Song by Drake featuring Jhené Aiko

from the album Nothing Was the Same
- Recorded: Metalworks Studios (Mississauga, Ontario); The Yolo Estate (Hidden Hills, California); Fisticuffs Gym (Culver City, California);
- Genre: Hip hop; R&B;
- Length: 5:22
- Label: OVO; Young Money; Cash Money; Republic;
- Songwriters: Aubrey Graham; Jhené Chilombo; Noah Shebib; Jason Beck;
- Producer: Noah "40" Shebib

= From Time =

"From Time" is a song recorded by Canadian recording artist Drake for his third studio album, Nothing Was the Same (2013). The song was written by Drake and its producers Chilly Gonzales and Noah "40" Shebib, while American singer-songwriter Jhené Aiko provided additional vocals and writing. "From Time" is the second collaboration between Drake and Aiko, during which she wrote to the music Drake provided for her.

** Prompt **
Please copy the piece of the "From Time" song page word for word, starting with "from the album" and going on through "provided for her.".

** Recorded data **
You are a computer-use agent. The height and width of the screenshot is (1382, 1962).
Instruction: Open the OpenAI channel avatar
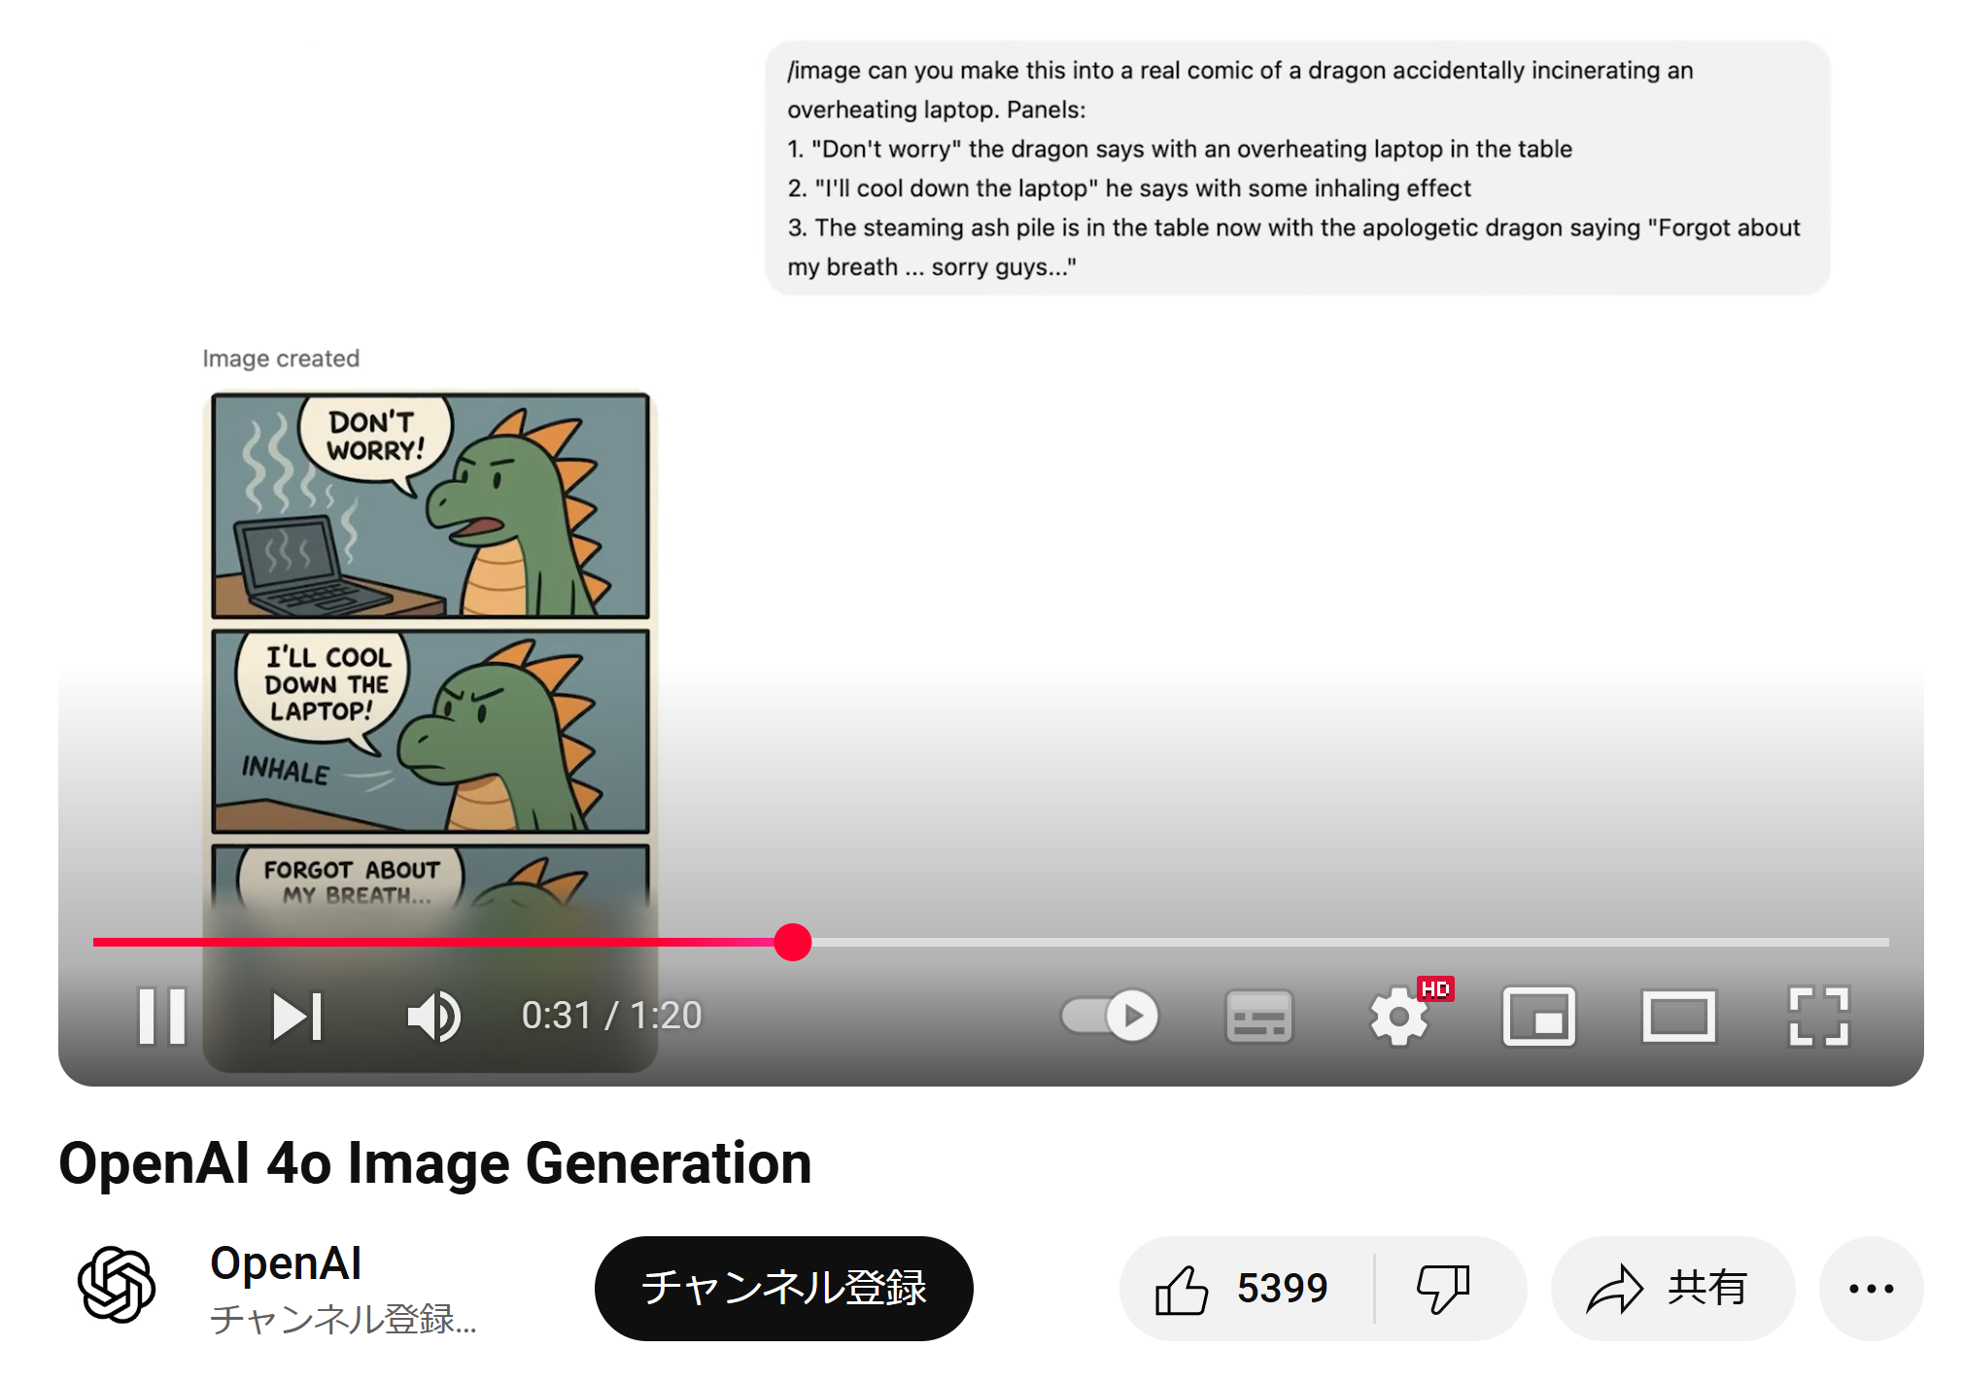coord(117,1285)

** Task solution **
from the album Nothing Was the Same
- Recorded: Metalworks Studios (Mississauga, Ontario); The Yolo Estate (Hidden Hills, California); Fisticuffs Gym (Culver City, California);
- Genre: Hip hop; R&B;
- Length: 5:22
- Label: OVO; Young Money; Cash Money; Republic;
- Songwriters: Aubrey Graham; Jhené Chilombo; Noah Shebib; Jason Beck;
- Producer: Noah "40" Shebib

= From Time =

"From Time" is a song recorded by Canadian recording artist Drake for his third studio album, Nothing Was the Same (2013). The song was written by Drake and its producers Chilly Gonzales and Noah "40" Shebib, while American singer-songwriter Jhené Aiko provided additional vocals and writing. "From Time" is the second collaboration between Drake and Aiko, during which she wrote to the music Drake provided for her.